Around the world, governments have shown more interest in the abuse of power or in the pursuit of political self-interest than in respecting the rights of those they lead.
Breaking through indifference
In one of his exquisite pieces of work, Shah depicts Nazir Josh, a local theatre performer in Kashmir in varying shades of emotion.
“I threw different words at him like ‘army’, ‘militancy’ and asked him to react instantly,” Shah remarked. “His expressions bore the misery and angst against injustice.”
Among other striking images by South Asia’s finest photographers were small girls working 11-hours a day in a Dhaka battery recycling shop, an Indian farmer toiling hard on his parched field, displaced civilians protesting against the atrocities of the Burmese military junta, Indian mothers praying for their disappeared sons.
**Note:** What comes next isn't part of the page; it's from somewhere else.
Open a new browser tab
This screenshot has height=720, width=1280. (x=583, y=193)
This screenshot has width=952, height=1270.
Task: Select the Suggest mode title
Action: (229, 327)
- A girl working in a battery recycling shop in Bangladesh / Photo credit: Shehzad Noorani
These included the works of Sohrab Hura, Suvendu Chatterji, Swapan Nayak, Sonia Jabbar, Harikrishna Katragadda, Gowhar Fazili, Sara Rahbar, Salima Hashmi and Daniel Pepper.
The compassionate rebel exists in all of us. The challenge is developing ways to tell our own stories and bear witness to the stories of others in order to create a more just society and protect the human rights of all.